유한요소법과 실험을 통한 고압 비틀림 공정의 소성변형에 대한 해석

Abstract

Recently, various methods of sever plastic (SPD) deformation have been developed to fabricate bulk nanocrystalline metallic materials. High-pressure torsion (HPT) has become an especially attractive process among various SPD processes because it involves the largest strain to impose a possibility of producing nano and ultra-fine grained materials than the other SPD processes. Theoretical analyses as well as experimental approaches of the process are necessary in order to understand the HPT process. The purposes of the thesis are as follows: the first is analyses of strain and stress imposed by HPT process. The second is verification of FEM simulation using the constitutive model by experiments.In this thesis, the finite element method was applied to an analysis of plastic deformation behavior during HPT process. Numerical simulations dealt with a phenomenological constitutive model based on microstructure and dislocation density evolutions. The mechanical properties and microstructure of commercial purity copper subjected to various pressures and turns in HPT process were investigated. Compression before torsion significantly increased the hardness and low angle grain boundary in the center as well as in the intermediate and edge regions. It was found that the compressive strain was the reason for the increased strength and refined grain size in the center region during HPT. During torsional process, effective strain and strain rate kept decreasing around edge of specimen in radial direction. These phenomena made the ‘dead metal zone’ or ‘less deformed zone’ at the corner of specimen. In the case of Mg alloy, the shear fracture was occurred at dead metal zone having 0.1-0.2 s-1 of effective strain rate compared with FEM. The average grain size decreased with increasing the number of turns measured by electron.
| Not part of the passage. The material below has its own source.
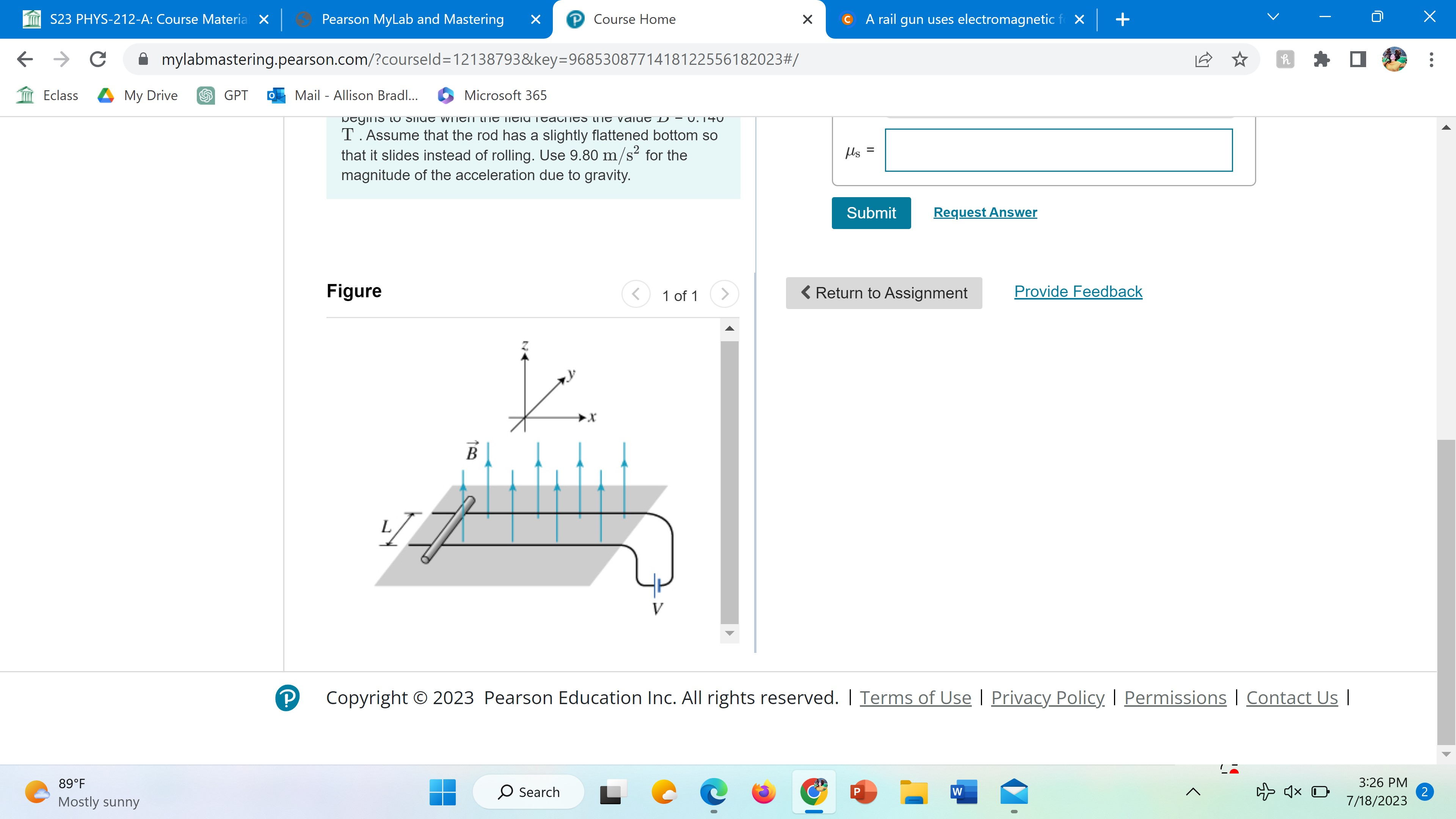Open the tab search dropdown chevron

[x=1273, y=17]
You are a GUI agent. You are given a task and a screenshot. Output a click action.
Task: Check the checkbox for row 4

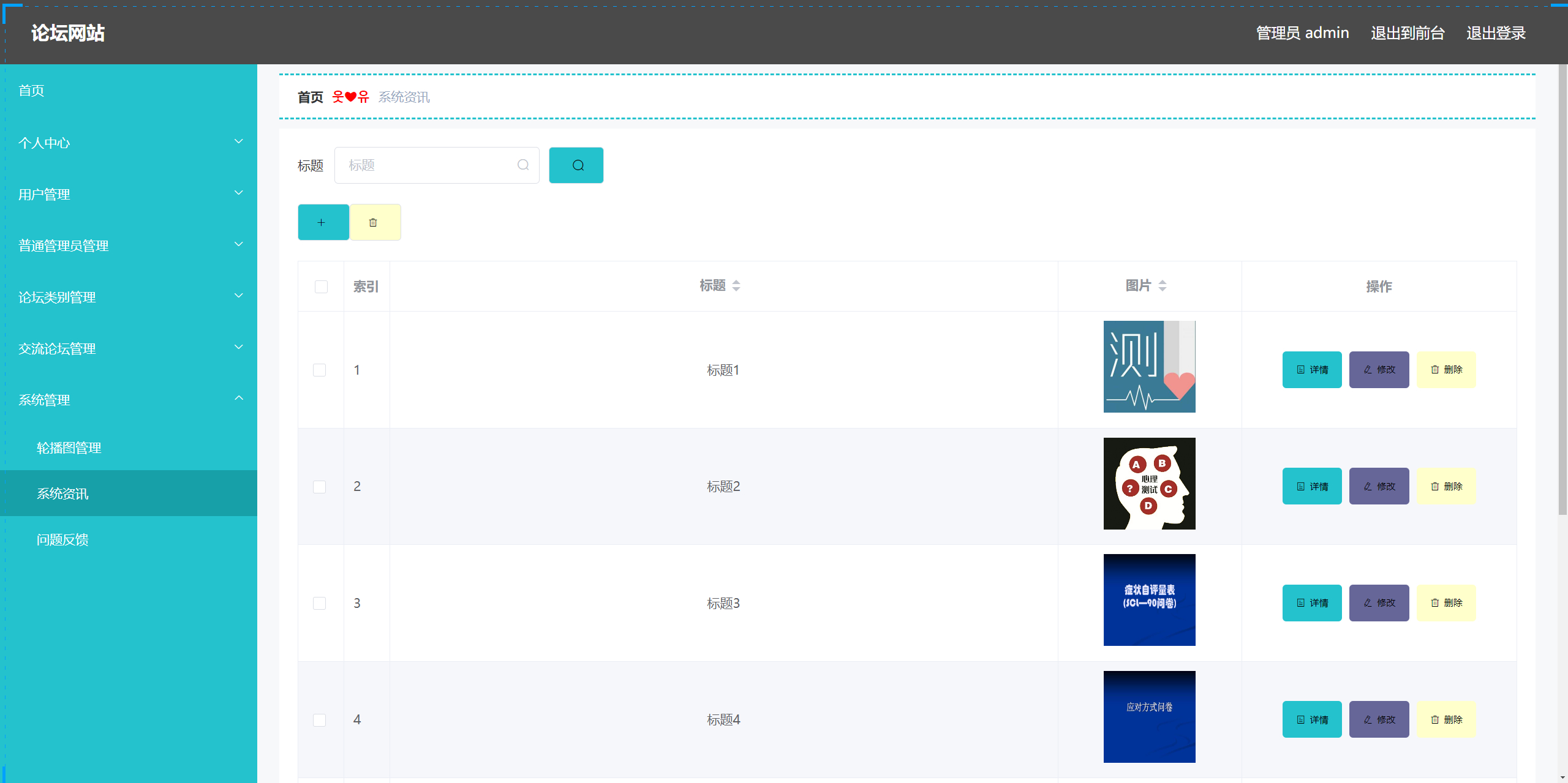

In addition, high angle grain boundaries (HAGBs) increased and low angle grain boundaries (LAGBs) decreased from 4/16 turns. The fraction of HAGBs at the 4/16 turns was 0.165 which had the smallest value. After 1 turn, the fraction of HAGBs was 0.849 which meant that copper reached at steady state for grain refinement after 1 turn and the average grain size with 253 nm was achieved similar as calculated cell size with 150 nm.